Extracted text =>
******************************

Matrimid 5218; CO2 separation; Permeance; Gas mixtures

SEPARATION PROCESSES

Polyimide hollow fiber membranes for CO₂ separation from wet gas mixtures

F. Falbo; F. Tasselli^* * To whom correspondence should be addressed ; A. Brunetti; E. Drioli; G. Barbieri

National Research Council, Institute on Membrane Technology (ITM - CNR) c/o The University of Calabria, cubo 17C, Via Pietro BUCCI, 87036 Rende CS, Italy. www.itm.cnr.it, Phone: + 39 0984 492029, Fax: +39 0984 402103 E-mail: f.tasselli@itm.cnr.it

ABSTRACT

Matrimid®5218 hollow fiber membranes were prepared using the dry-wet spinning process. The transport properties were measured with pure gases (H₂, CO₂, N₂, CH₄ and O₂) and with a mixture (30% CO₂ and 70% N₂) in dry and wet conditions at 25 °C, 50 °C, 60 °C and 75 °C and up to 600 kPa. Interesting values of single gas selectivity up to 60 °C (between 31 and 28 for CO₂/N₂ and between 33 and 30 for CO₂/CH₄) in dry condition were obtained. The separation factor measured for the mixture was 20% lower compared to the single gas selectivity, in the whole temperature range analyzed. In saturation conditions the data showed that water influences the performance of the membranes, inducing a reduction of the permeance of all gases. Moreover, the presence of water caused a decrease of single gas selectivity and separation factor, although not so significant, highlighting the very high water resistance of hollow fiber membrane modules.

Keywords: Matrimid 5218; CO₂ separation; Permeance; Gas mixtures.

INTRODUCTION

In recent years, membrane separation processes have been the subject of considerable research and have attracted the interest of industry, which is always looking for new technologies that are less invasive in terms of environmental impact and efficient from an economic point of view.

The control of the emissions of greenhouse gases such as CO₂ into the environment is one of the most challenging environmental issues related to global climate change. In the current carbon sequestration context, separation and capture are the greatest expense in the overall capture and storage processes. Improvements in capture and separation have the greatest potential to affect the cost of CO₂ mitigation, and membrane technology holds significant promise in this area.

******************************

Data segment =>
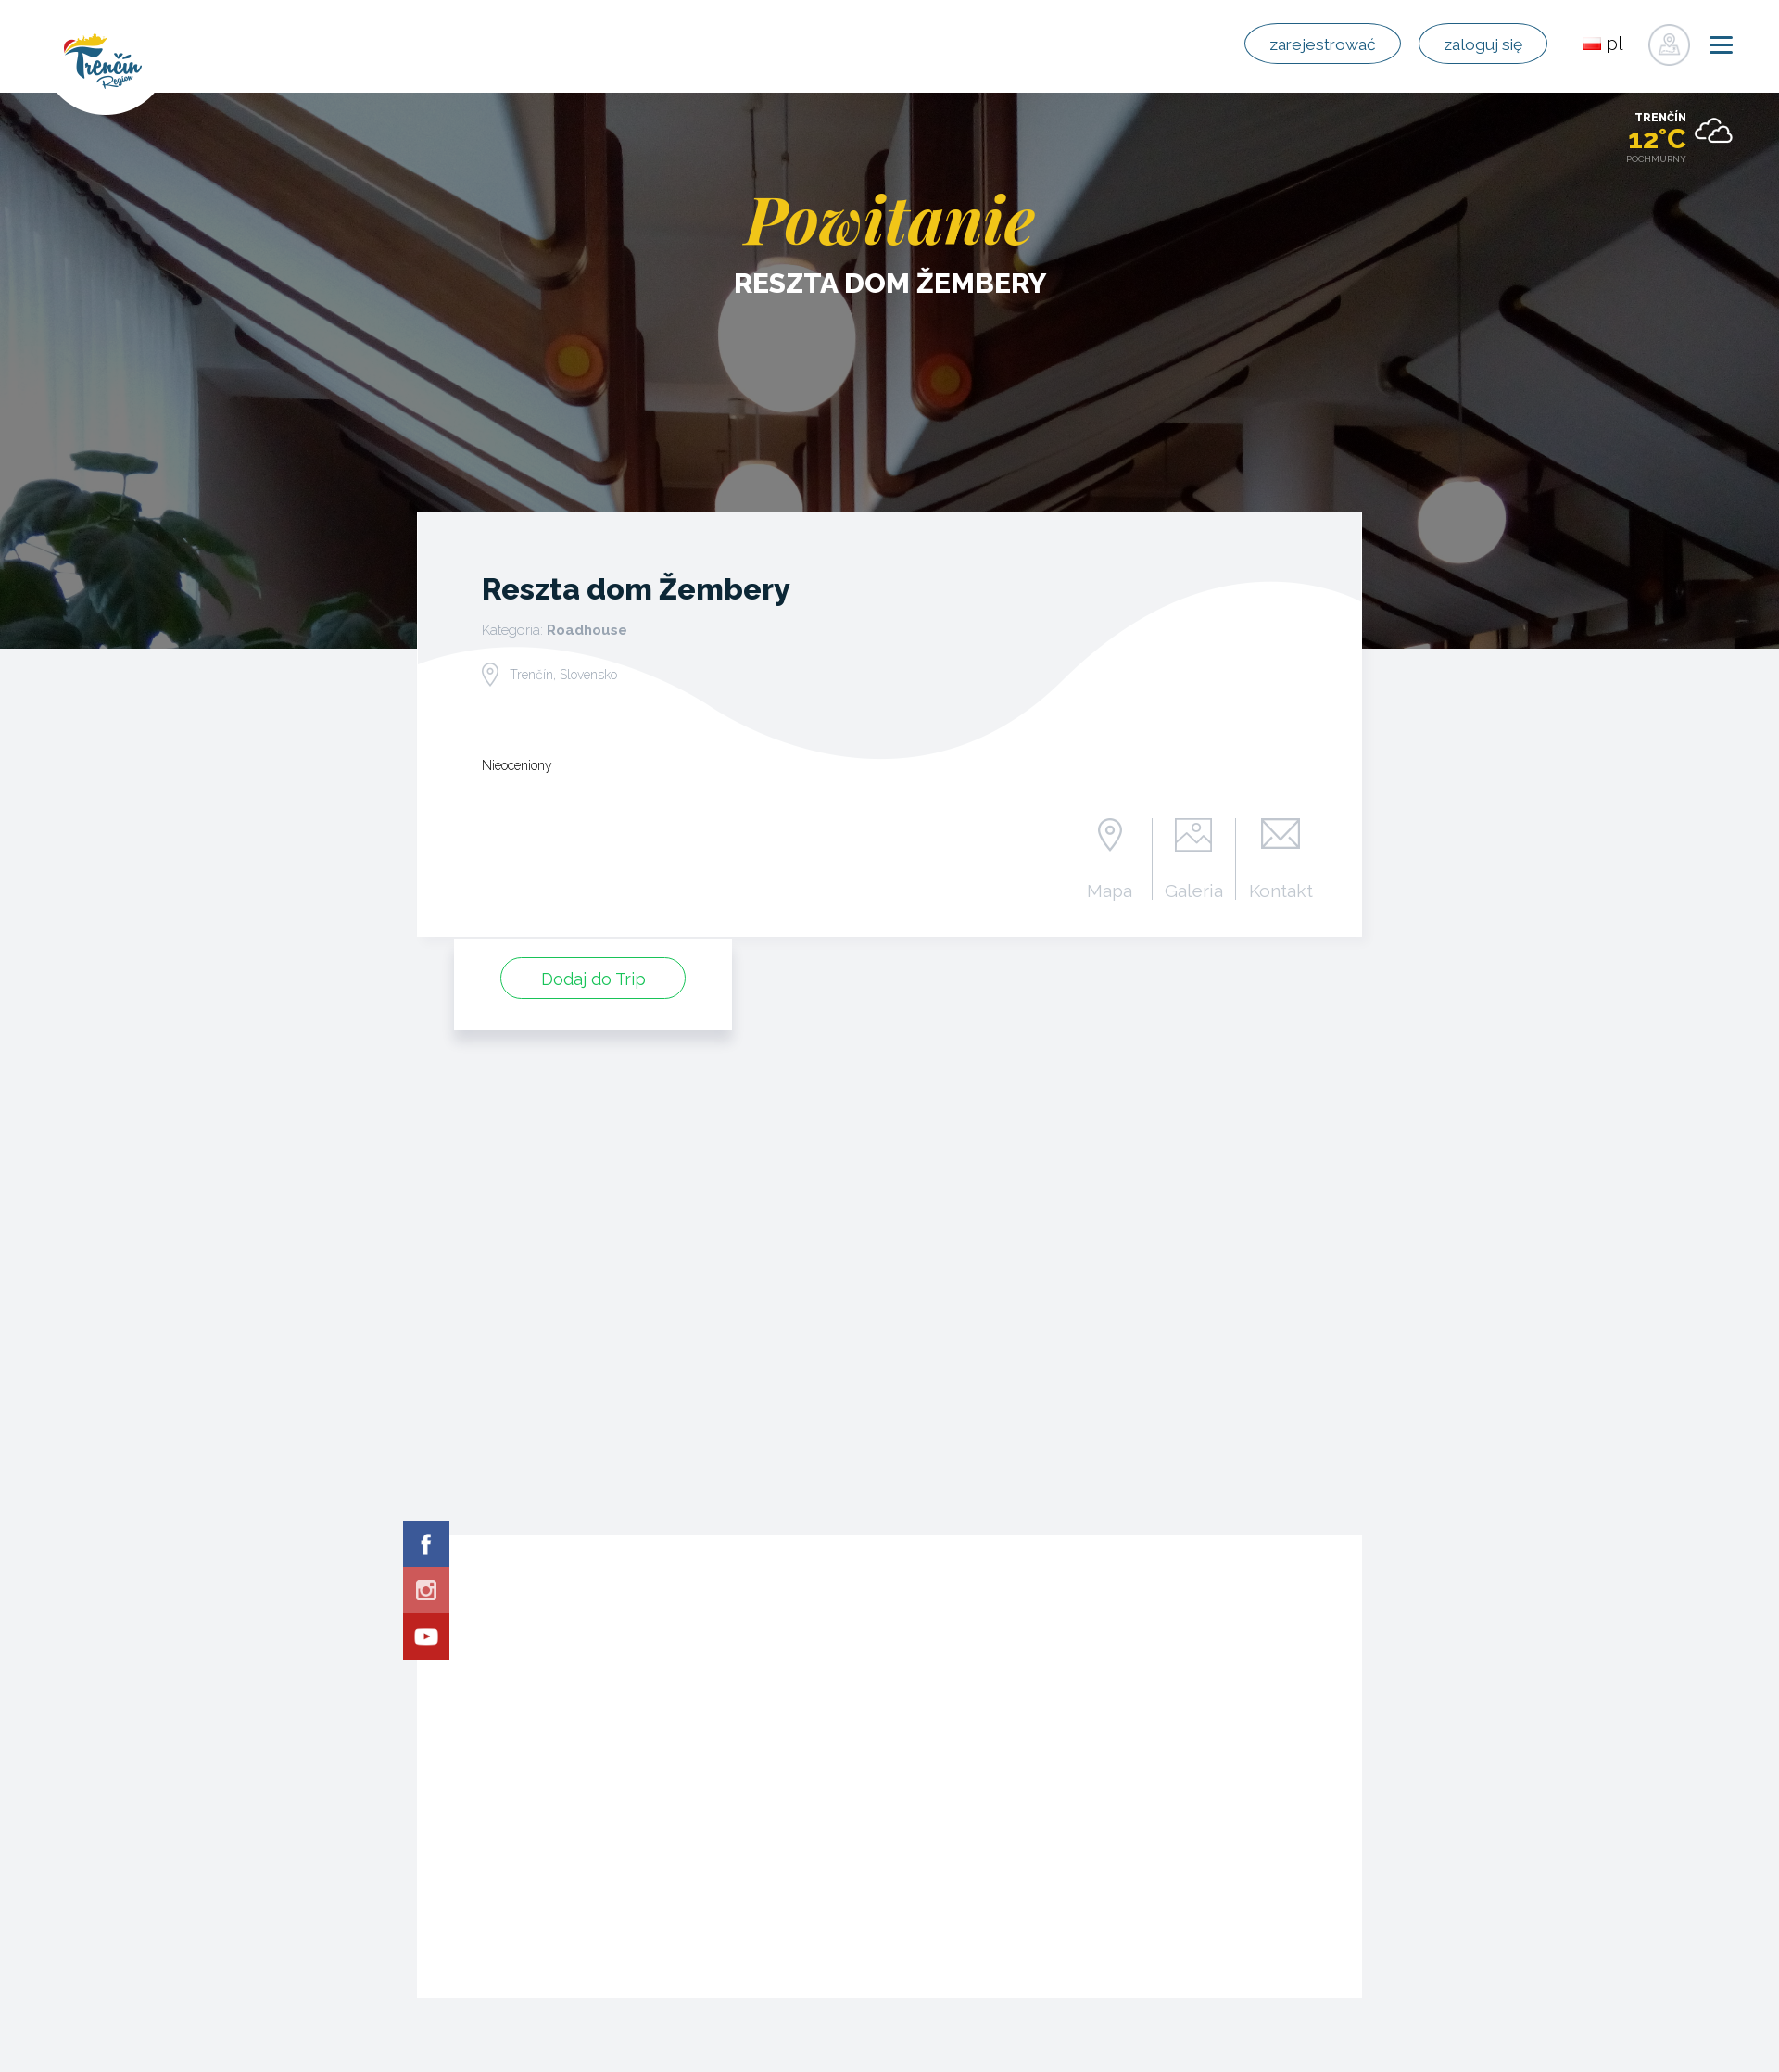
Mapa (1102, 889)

******************************

Exercise aim => Please carry on the text about polyimide hollow fiber membranes for CO₂ separation from where it stops. The lines are not needed for anything here.

Solved problem =>
Membrane technology plays an important role in various environmental and energy processes, such as CO₂ capture (Zou and Ho, 2008; Hussain and Hägg, 2010; Brunetti et al., 2010; Yang et al., 2008), biogas upgrading (Deng and Hägg, 2010; Makaruk et al., 2010; Pakizeh et al., 2013; Momeni and Pakizeh, 2013), natural gas sweetening (Bernardo et al., 2009; Peters et al., 2011; Baker and Lokhandwala, 2008), and hydrogen production (Sà et al., 2009; Clem et al., 2006) and can potentially compete with some traditional separation methods in terms of energy requirements and economic costs (Xuezhong and Hägg, 2012).

CO₂ separation has attracted considerable attention in the last few decades owing to the new regulations of carbon dioxide emissions, which imply the development of specific CO₂ capture technologies that can be retrofitted to existing power plants as well as designed into new plants with the goal of achieving 90% of CO₂ capture while limiting the increase in cost of electricity to no more than 35% (Ciferno et al., 2009). Power and hydrogen production, heating systems (for example, in steel and cement industry), natural gas and biogas purification, etc. are examples where carbon dioxide is produced in huge (thousands of Nm³ h^-1) amounts.

Membrane processes offer several advantages with respect to competing separation technologies, the most important of which are low capital and operating costs, low energy requirements and, generally, ease of operation. As a result, gas separation by membrane processes has gained great significance in the industrial scenario and represents today a valid solution for CO₂ capture from gaseous streams.

Various materials are currently under study and development for the preparation of membranes with suitable properties for CO₂ separation. Apart from the first requirement, which is proper separation properties, these membranes have to show other important characteristics such as durability under real conditions, thermal, mechanical and chemical resistance in the presence of harsh environments, reproducibility at a high scale level, easy handling, etc. to be suitable for industrial applications.

As demonstrated by Kraftschik et al. (2013), they offer, in fact, not only high efficiency and productivity, but also a superior resistance to penetrant-induced plasticization with respect to other materials like cellulose acetate, which is currently the industrial standard membrane material for acid gas separation.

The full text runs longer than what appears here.